═══ Provided records

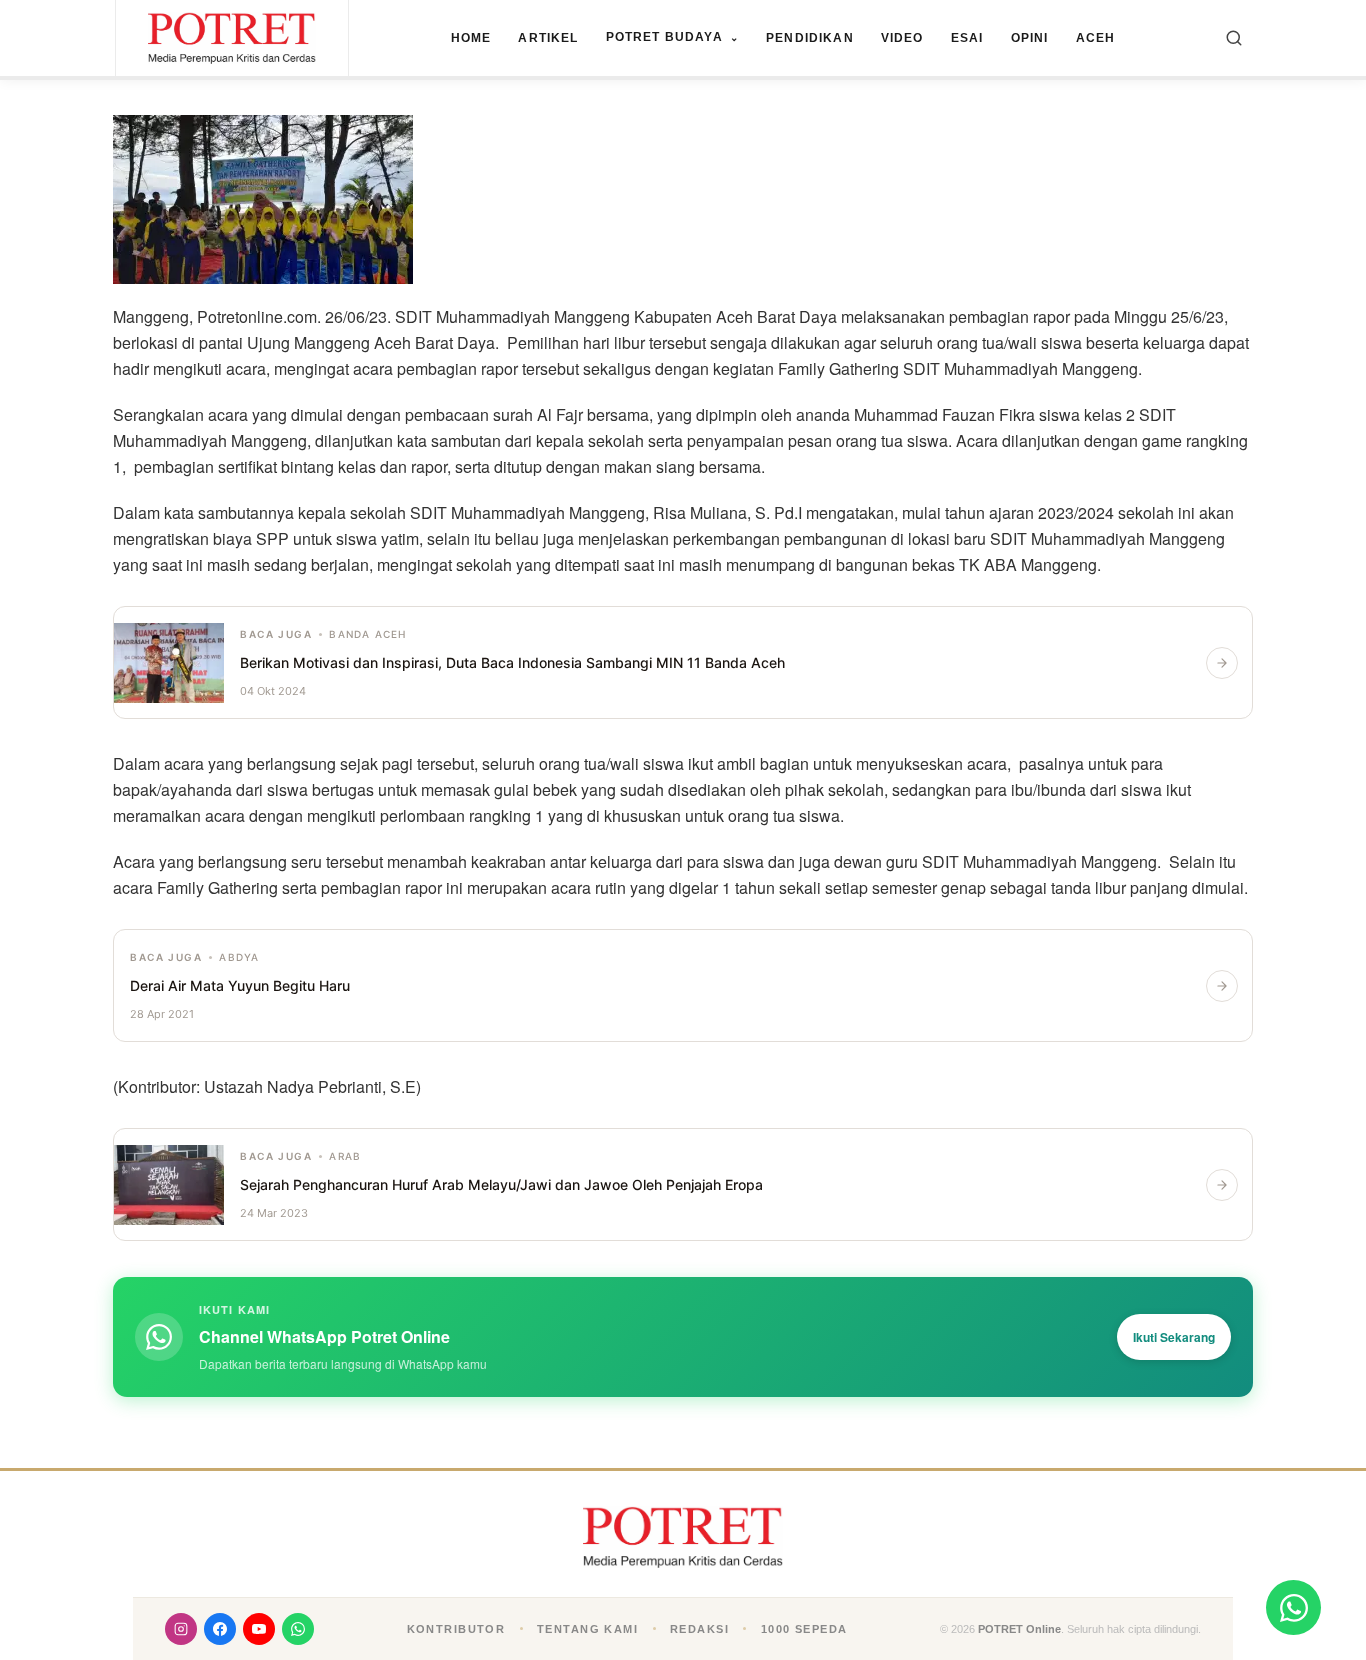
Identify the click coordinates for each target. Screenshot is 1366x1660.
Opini (1030, 38)
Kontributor (456, 1629)
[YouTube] (259, 1629)
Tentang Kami (587, 1629)
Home (471, 38)
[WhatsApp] (298, 1629)
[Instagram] (181, 1629)
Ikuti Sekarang (1174, 1337)
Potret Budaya (672, 37)
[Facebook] (220, 1629)
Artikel (548, 38)
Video (902, 38)
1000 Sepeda (804, 1629)
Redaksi (699, 1629)
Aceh (1096, 38)
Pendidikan (810, 38)
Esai (967, 38)
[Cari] (1234, 38)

══════

What you will do:
If pictures appear among the records, do not carry them over; retype the rest exactly.

Exercise result:
Identify the click coordinates for each target. Screenshot is 1366x1660.
Opini (1030, 38)
Kontributor (456, 1629)
[YouTube] (259, 1629)
Tentang Kami (587, 1629)
Home (471, 38)
[WhatsApp] (298, 1629)
[Instagram] (181, 1629)
Ikuti Sekarang (1174, 1337)
Potret Budaya (672, 37)
[Facebook] (220, 1629)
Artikel (548, 38)
Video (902, 38)
1000 Sepeda (804, 1629)
Redaksi (699, 1629)
Aceh (1096, 38)
Pendidikan (810, 38)
Esai (967, 38)
[Cari] (1234, 38)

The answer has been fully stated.